The Lee Lab developed a deep learning-based pipeline termed MARS-Net . While I did not contribute to it’s development, I helped the first author write the protocol for running it here.
I helped in optimizing the hyper parameters for the R-CNN in FNA-Net, a deep-learning based ensemble model aimed to screen the adequacy of unstained thyroid fine needle aspirations (FNA). Ideally, this will streamline the diagnostic process by eliminating the need for staining and expert interpretation.
My biggest project was a subtype discovery method termed PHet. The abstract and preprint are above!

undergraduate research at the University of Virginia (2018-2021)

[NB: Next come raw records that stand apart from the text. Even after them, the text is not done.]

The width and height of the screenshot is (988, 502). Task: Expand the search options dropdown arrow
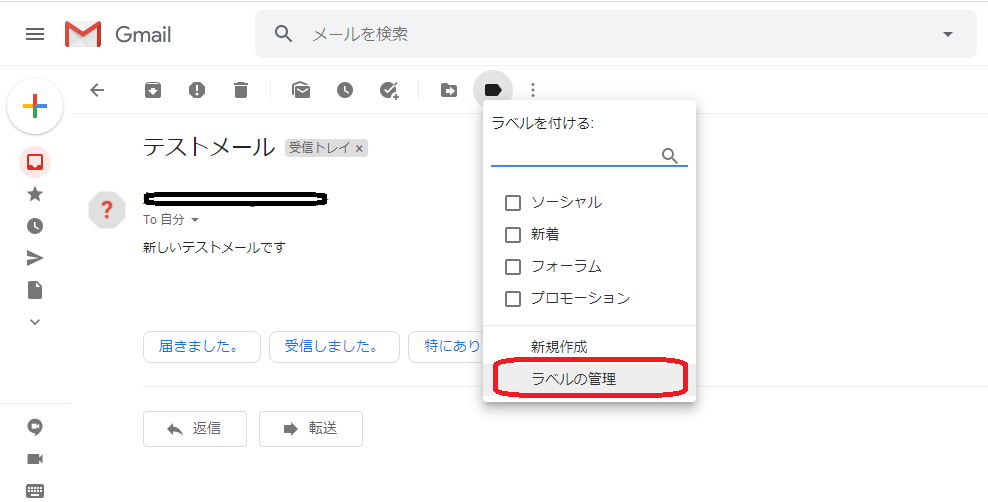point(948,34)
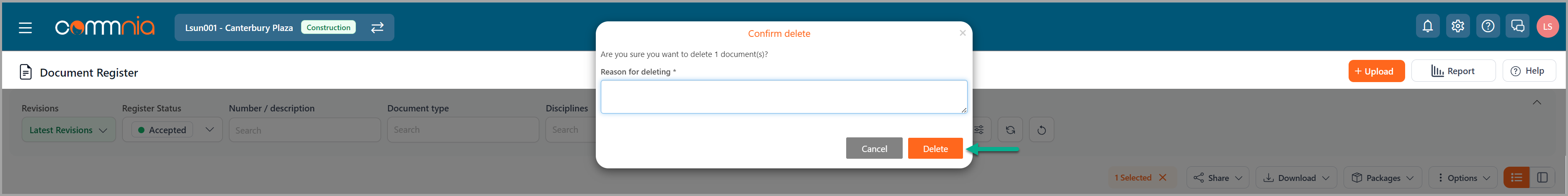The width and height of the screenshot is (1568, 196).
Task: Cancel the delete confirmation
Action: pos(874,149)
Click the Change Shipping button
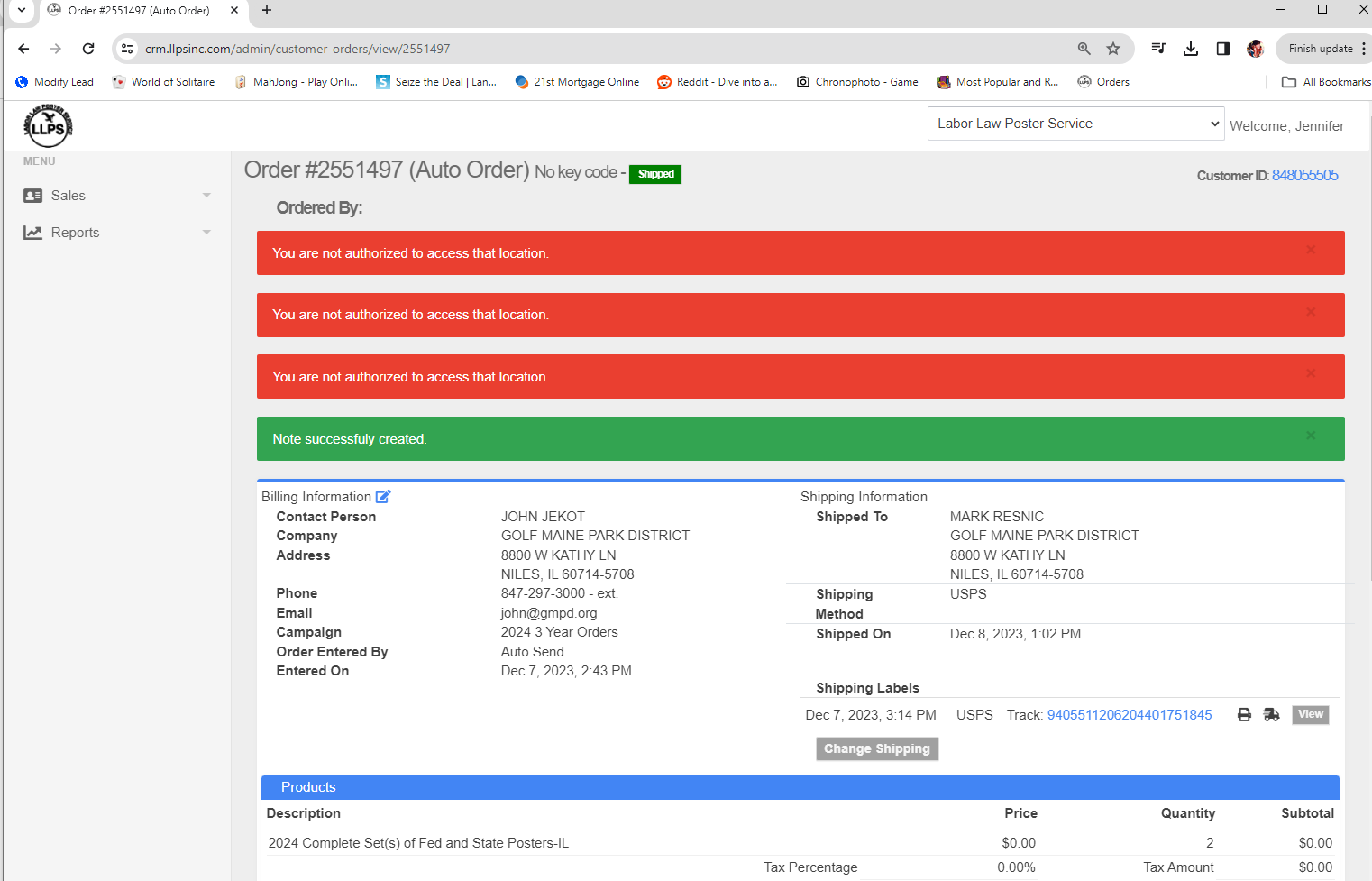This screenshot has width=1372, height=881. pos(876,748)
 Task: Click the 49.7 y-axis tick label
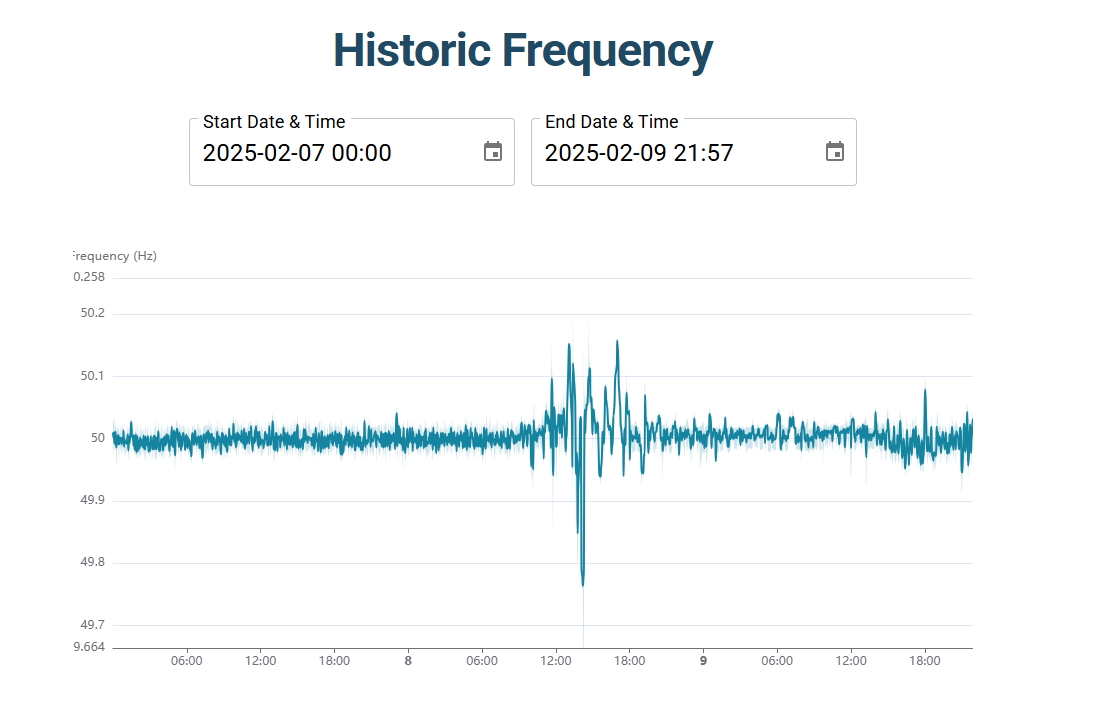[92, 625]
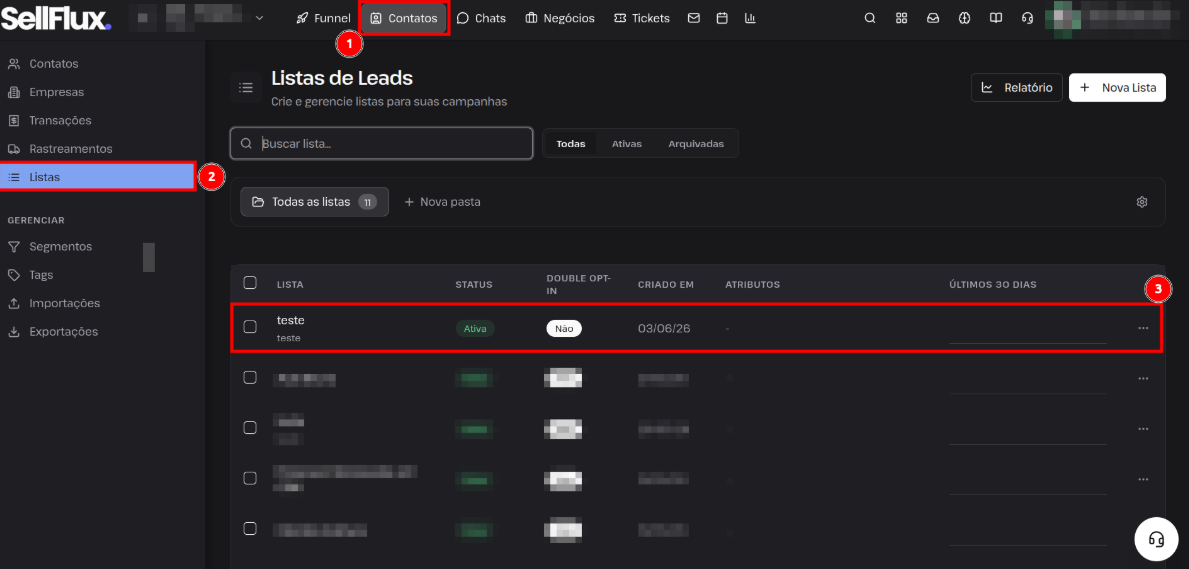The width and height of the screenshot is (1189, 569).
Task: Open the lists settings gear icon
Action: tap(1142, 202)
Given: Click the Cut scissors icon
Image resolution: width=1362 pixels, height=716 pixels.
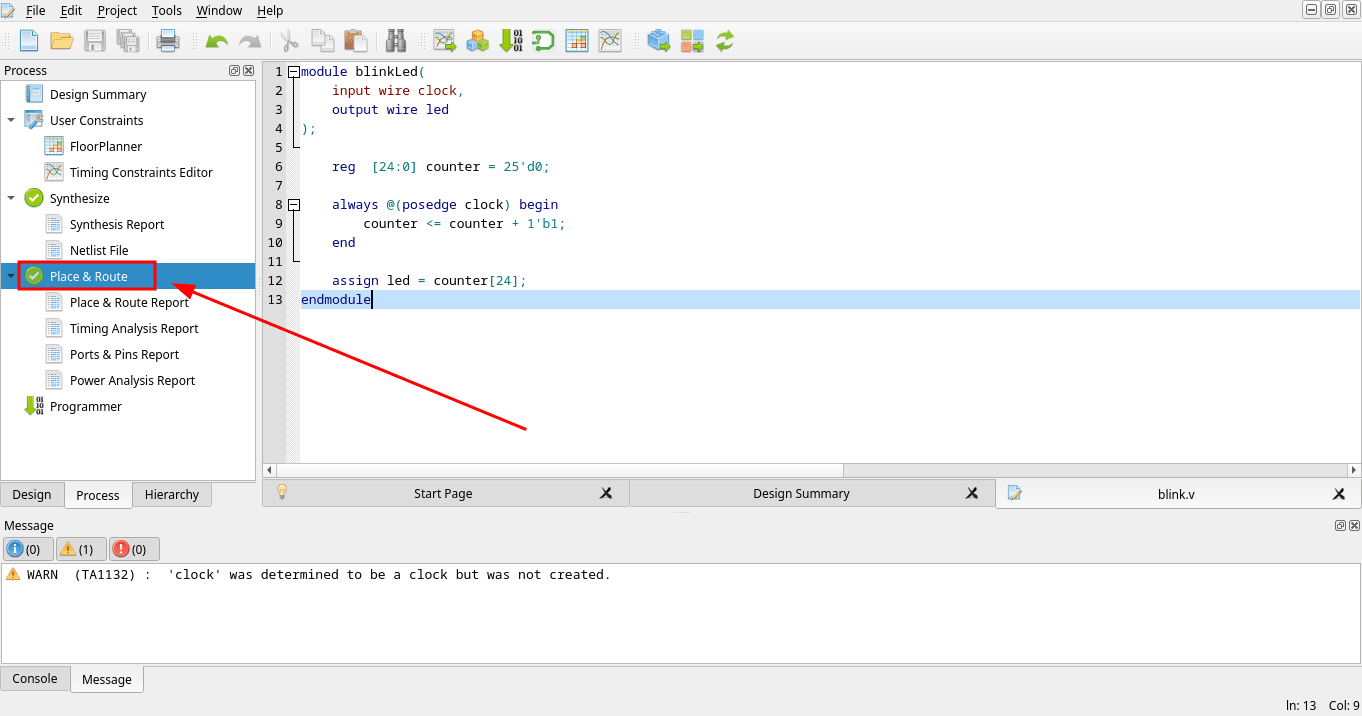Looking at the screenshot, I should 290,41.
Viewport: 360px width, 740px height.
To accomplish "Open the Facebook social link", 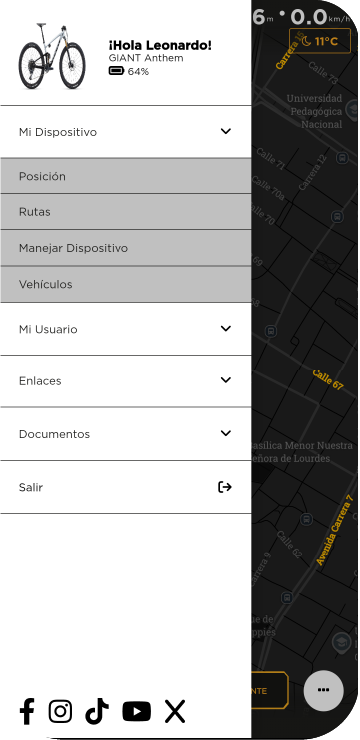I will click(27, 711).
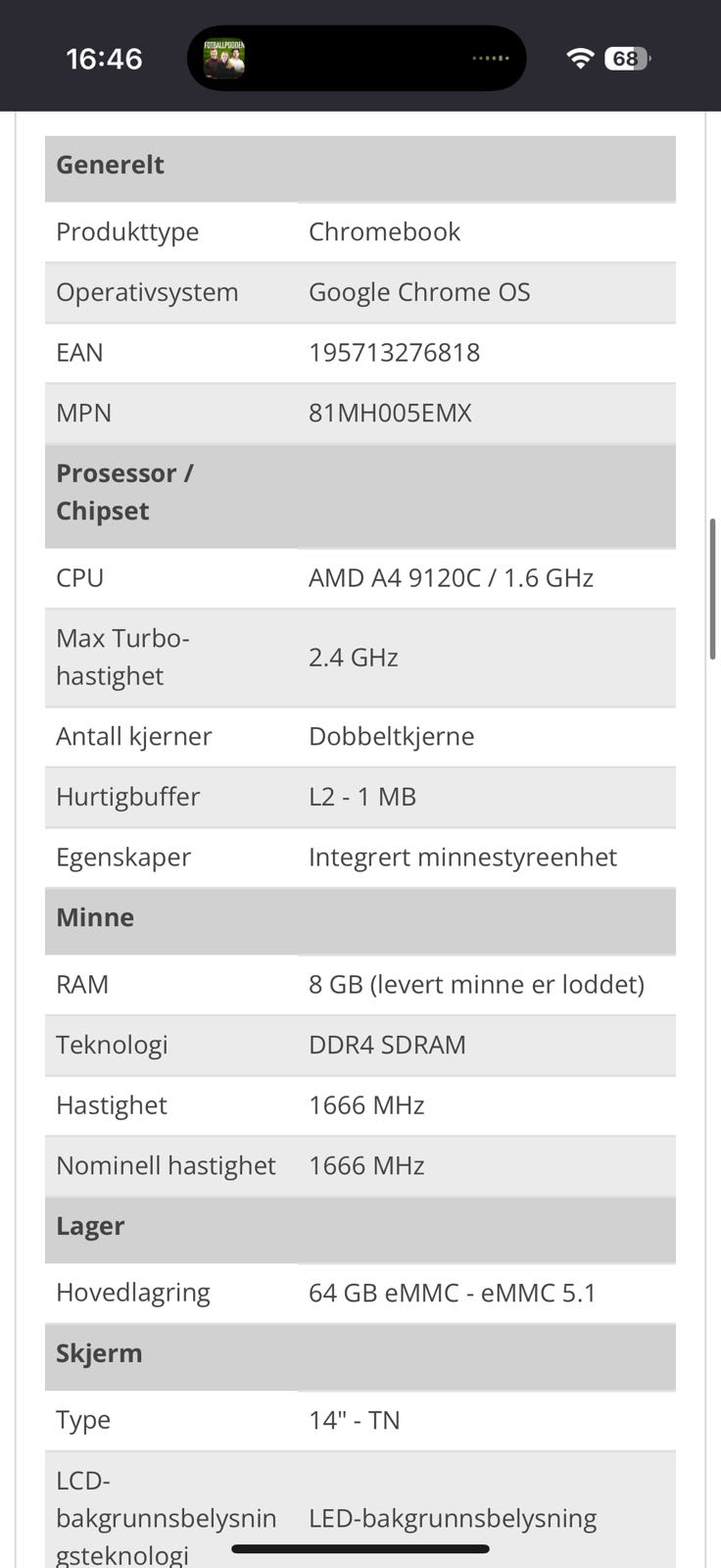Click the DDR4 SDRAM technology value
The image size is (721, 1568).
387,1045
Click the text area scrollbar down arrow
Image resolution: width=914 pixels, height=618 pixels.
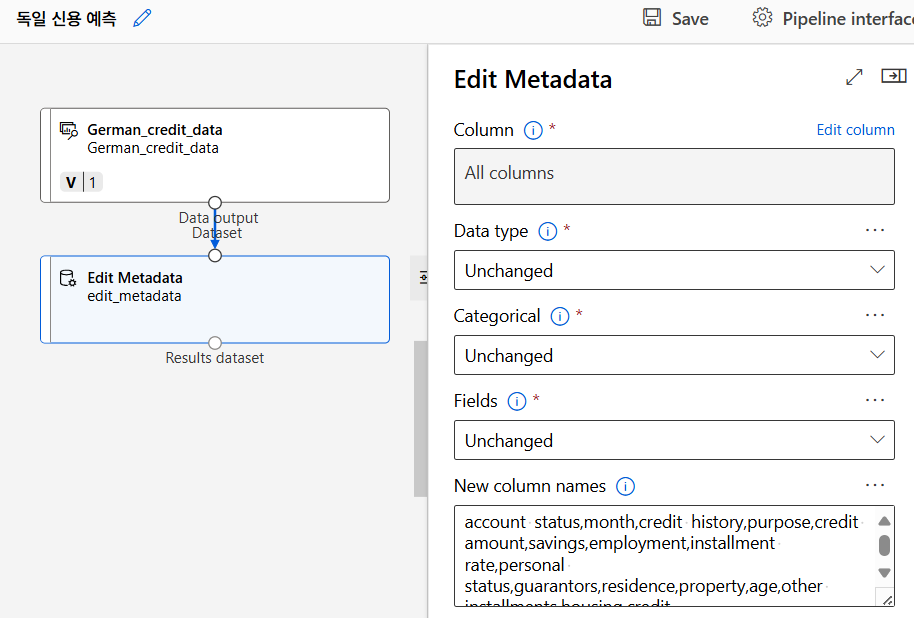tap(884, 573)
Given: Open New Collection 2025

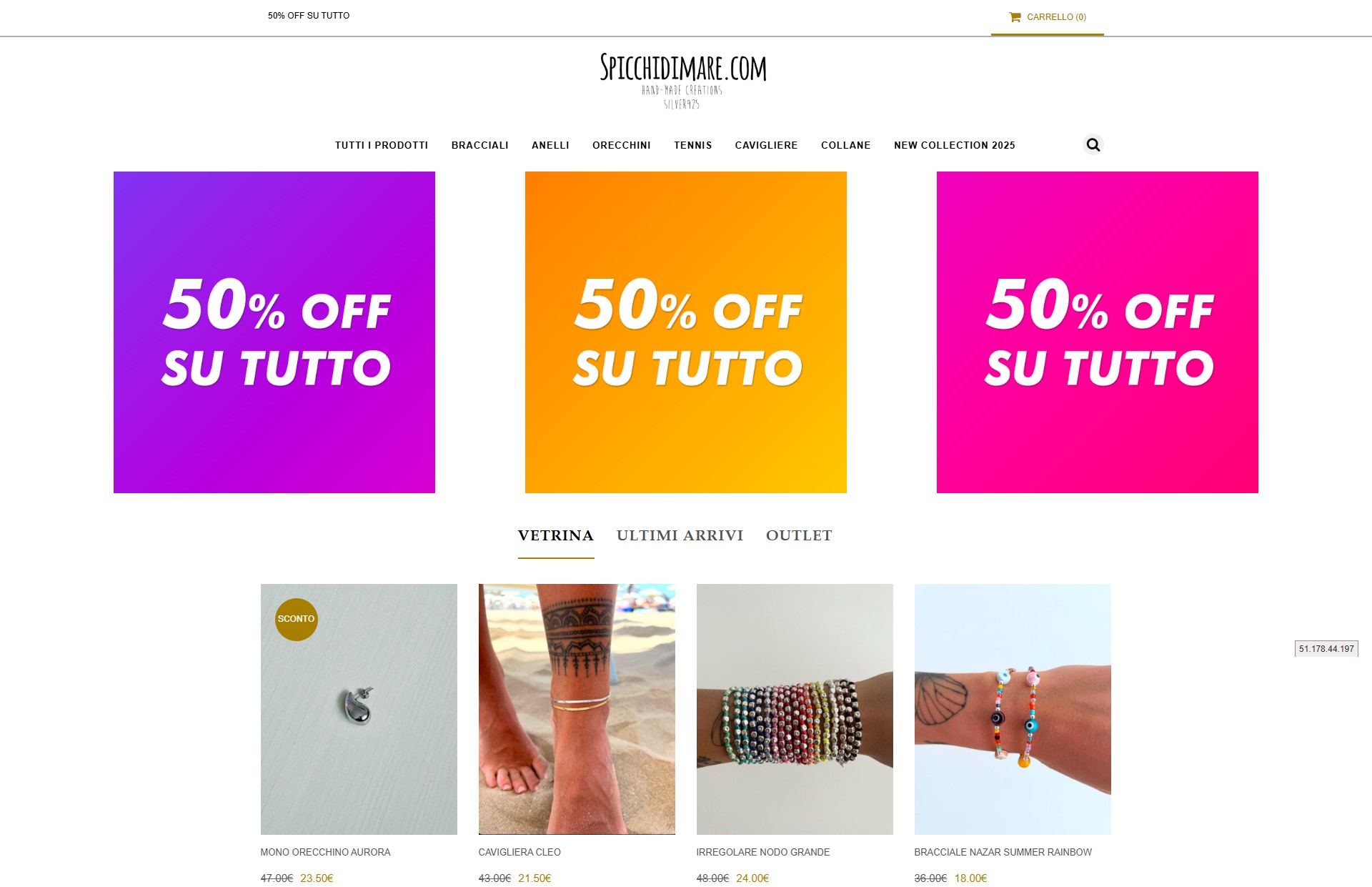Looking at the screenshot, I should click(x=954, y=145).
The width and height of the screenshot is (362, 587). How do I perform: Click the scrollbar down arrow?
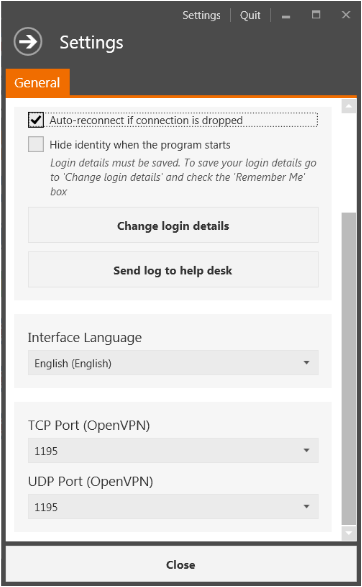(349, 533)
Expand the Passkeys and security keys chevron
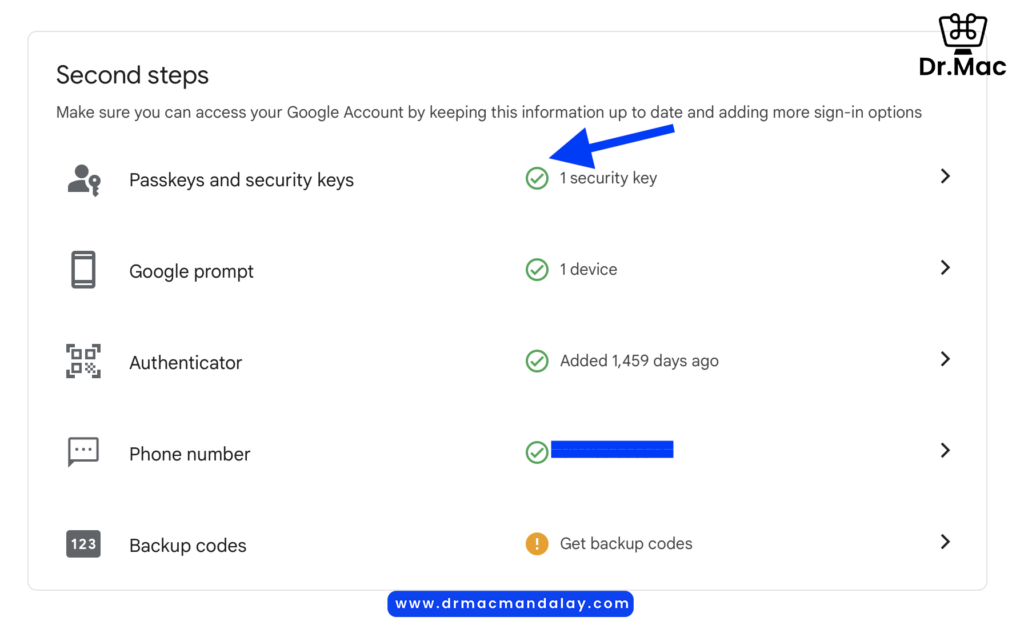Viewport: 1024px width, 625px height. coord(945,176)
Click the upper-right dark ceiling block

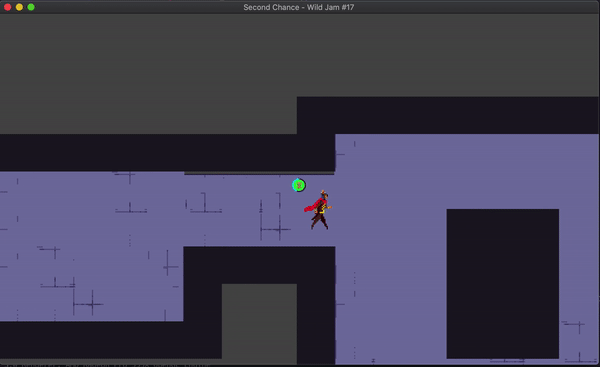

I started my research journey by collaborating with two incredible mentors, Dr. Tianxi Li and Dr. Frederic Padilla. Under Dr. Li’s guidance, I honed my coding skills in Python and R by converting his randnet package from R to Python. Later, I teamed up with Dr. Padilla to explore the effects of focused ultrasound on mouse tumors, which involved applying machine learning algorithms and statistical tests to understand its impact. In my final project my fourth year, I focused on classifying brain tumor regions in contrast-enhanced ultrasound images using microbubble intensity. I presented my final work via zoom (bc covid) where I expressed how well various unsupervised and supervised methods faired in this task. Though I didn’t publish any papers or achieve significant outcomes, this experience was incredibly valuable and marked the beginning of my research journey. I am immensely grateful to both mentors for the opportunity they gave me, as I don’t think I would be where I am now without them!